How is this changing Buddhism? Although I've never run into this myself, many women who were Zen students in the 1960s and 1970s reported less-than-equal treatment. For example, the late Maurine Stuart Roshi trained for a while with Eido Shimano, one of the teachers at the forefront of our many Zen sex scandals, at Dai Bosatsu monastery in upstate New York. In 1980 Eido Shimano decided that only men could attend the intensive three- month training periods considered essential for priests and teachers. And then the pattern of exploiting women students sexually emerged also. Stuart and many other students left.
I'm not so naive that I think all the sex scandals are behind us now, but I do think it is significant that all of the "perps" in Zen so far have been men from the "first class," either Japanese teachers who came here years ago or their first generation of men students. I do think the "boy's club" days of western Zen are nearly over, and that's changing how Zen is taught and practiced in many subtle and not-so-subtle ways.

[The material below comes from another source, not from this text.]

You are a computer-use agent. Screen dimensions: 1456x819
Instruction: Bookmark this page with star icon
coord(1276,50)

In western Zen men and women are training and being confirmed as dharma heirs in the same lineages. Since Japanese Buddhism is no longer celibate ( by the Meiji Emperor's order!) and no longer tied to the Vinaya, there's no longer any issue with maintaining separate monks' and nuns' ordinations and lineages.

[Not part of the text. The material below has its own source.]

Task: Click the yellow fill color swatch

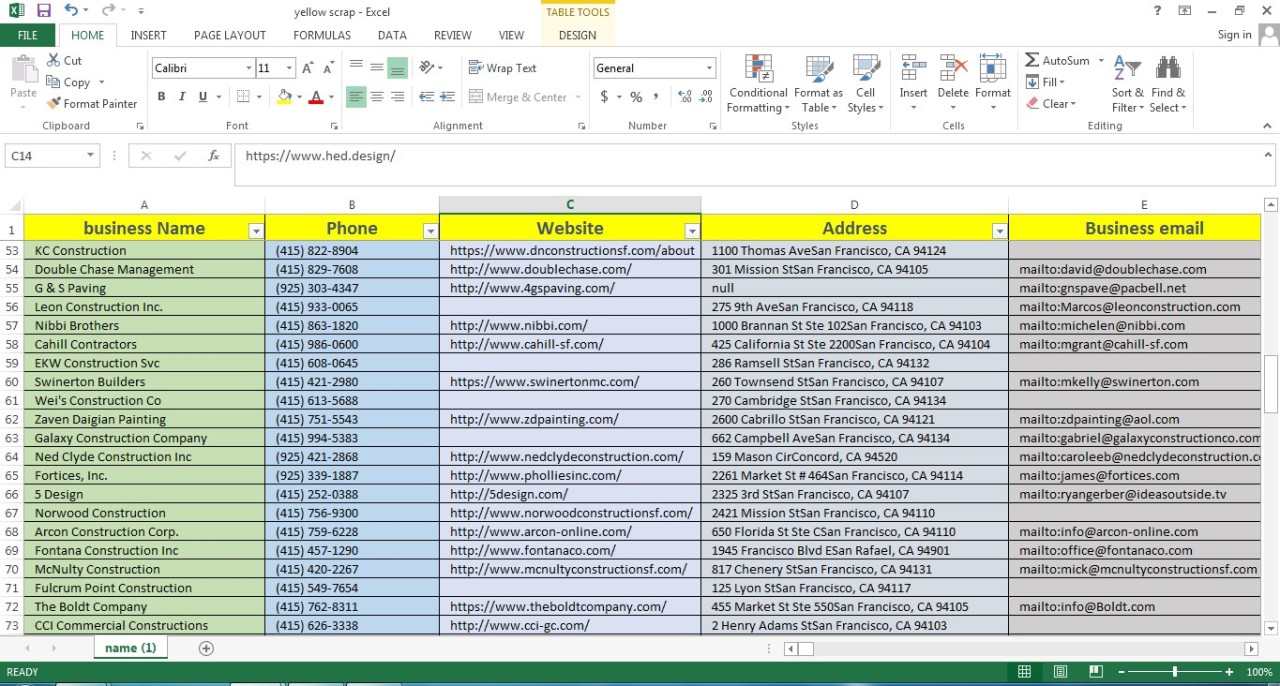Action: coord(285,97)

But that's not so in the rest of Asia. "Lineage" usually refers to the unbroken line of ordinations carried out according to the rules of the Vinaya going back to the historical Buddha. There are four lineages of monk ordinations thought to be unbroken, but only one lineage of nun ordinations, which survives in China and Taiwan.
Theravada Buddhism has a big problem, then, because the Chinese ordinations follow the Sanskrit/Chinese version of the Vinaya, not the Pali one. Women's ordinations according to the Pali Vinaya stopped in the 5th century. Theravada bhikkhunis cannot be correctly ordained without the presence of correctly ordained Theravada nuns, and there are none, so technically women cannot be fully ordained in Theravada Buddhism. And someday they're going to have to find a way around that, because there will be a day when all-male clergy will not be tolerated. I don't expect that in my lifetime, but it's going to happen sooner or later.